There’s a strange kind of quiet that comes with writing a final post like this.

Not the heavy kind, not an ending exactly, but something much more softer than that. Like the moments after a show closes, when the stage is empty but still holds the shape of everything that happened there. That’s a little like how this experience feels to me now.

Being part of the Off-Broadway Players here has been one of the most meaningful parts of my time in college. Not just because of the performances, but because of everything in between: the rehearsals that didn’t go as planned, the moments of doubt, the times when I wasn’t sure if I was doing enough or being enough.

The truth is, I’ve learned that growth rarely feels like growth when you’re in the middle of it.

Learning to be comfortable with struggling is difficult. It goes against instinct. We want to feel capable, steady, sure of ourselves. Struggle feels like a sign that something is wrong. But over time, I’ve started to see it differently. Struggling doesn’t mean you’re failing: it means you’re in the process of learning. It means you’re stretching into something new, even if it feels uncomfortable or uncertain.

And a lot of that growth doesn’t happen alone.

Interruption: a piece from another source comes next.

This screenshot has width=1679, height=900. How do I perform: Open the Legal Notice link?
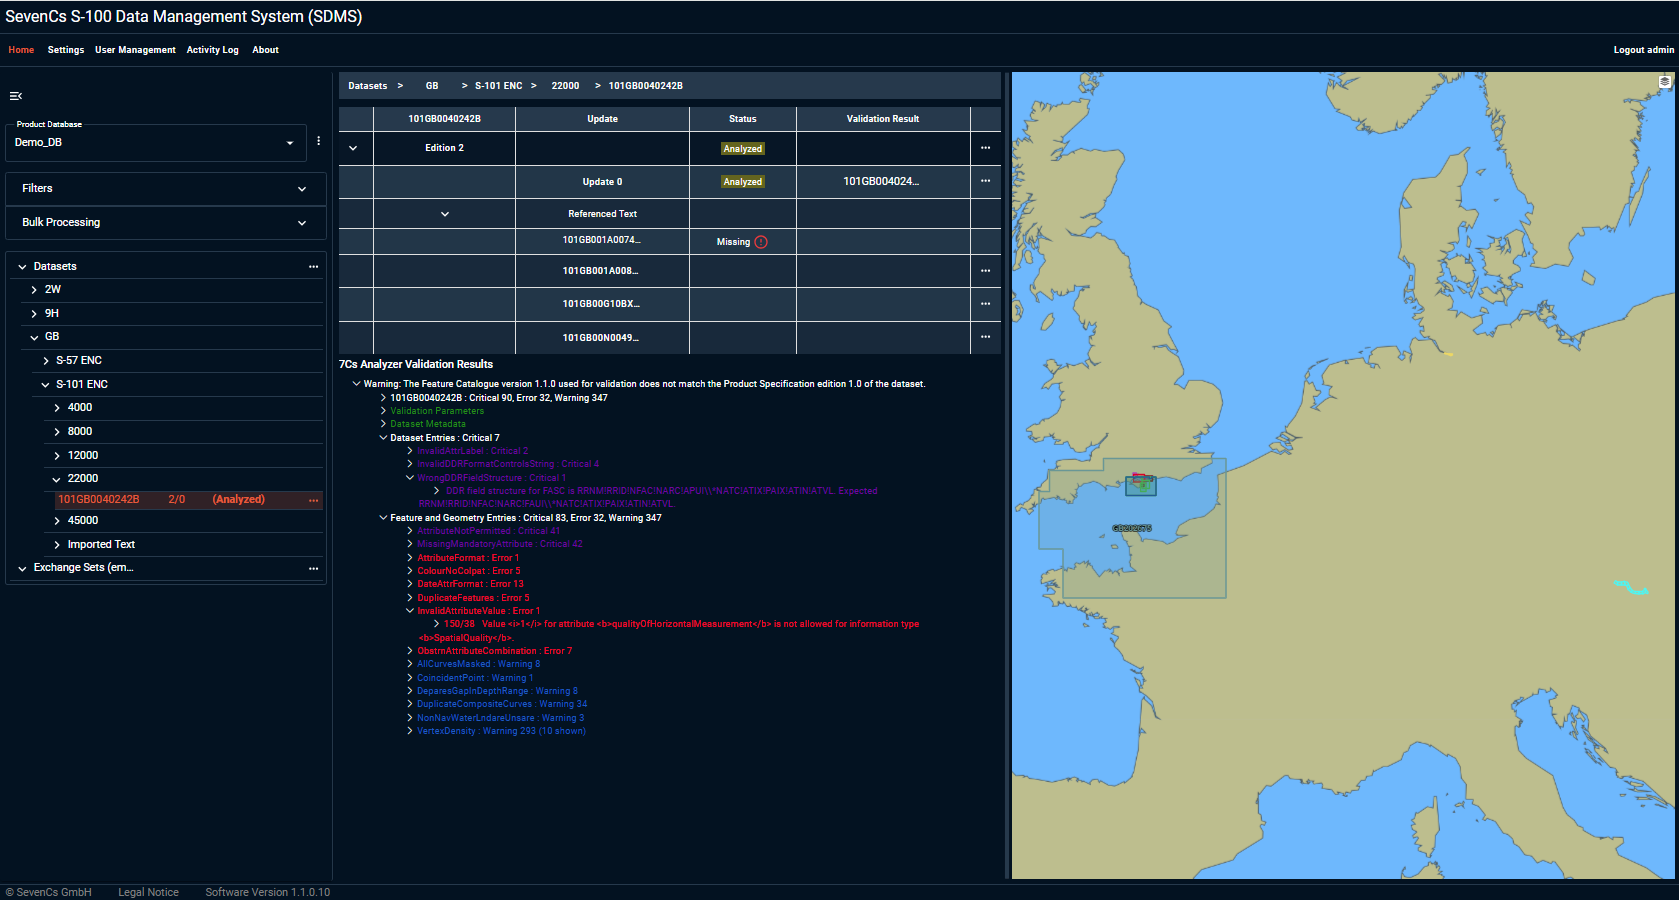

Asking for help has been one of the hardest things for me to learn. It can feel vulnerable in a way that’s hard to explain, like admitting you don’t quite have it all together when it seems like everyone else does. But every time I’ve pushed past that hesitation and reached out, I’ve been reminded of something important: people want to support you. You’re not as alone as your mind might make you feel.

There’s a kind of quiet confidence that comes from that realization. Not the kind that says you can do everything by yourself, but the kind that reminds you that you don’t have to.

At the same time, I’ve learned how important it is to make space for yourself. Not just to rest, but to actually live. Making time for yourself means making time for the things that bring you back to who you are. Your creativity. Your joy. Your sense of play. The things that don’t have to be productive to be meaningful. It’s easy to let those things fall away when life gets busy, but they’re often the very things that help you stay grounded.

And maybe the biggest thing I’m taking with me is this: 

You are always more than you think you are.

More capable than you give yourself credit for. More resilient than you realize in difficult moments. More deserving of patience, care, and kindness: especially from yourself.

It’s easy to overlook your own growth because you experience it gradually, day by day. But that doesn’t make it any less real.

As I finish my time as a KCS Well-Being Leader, I don’t feel like I have everything figured out. But I do feel more comfortable not having all the answers. I trust myself more. I understand the value of leaning on others. And I know how important it is to make space for the parts of life that bring me joy.

If there’s anything I hope you take with you, it’s this:

Give yourself permission to struggle.

Give yourself permission to ask for help.

Give yourself permission to take up space in your own life.

And don’t forget, as I’ve always said: 

You are already more than enough, even while you’re still growing. 

This might be the end of this chapter, but it’s not the end of the story.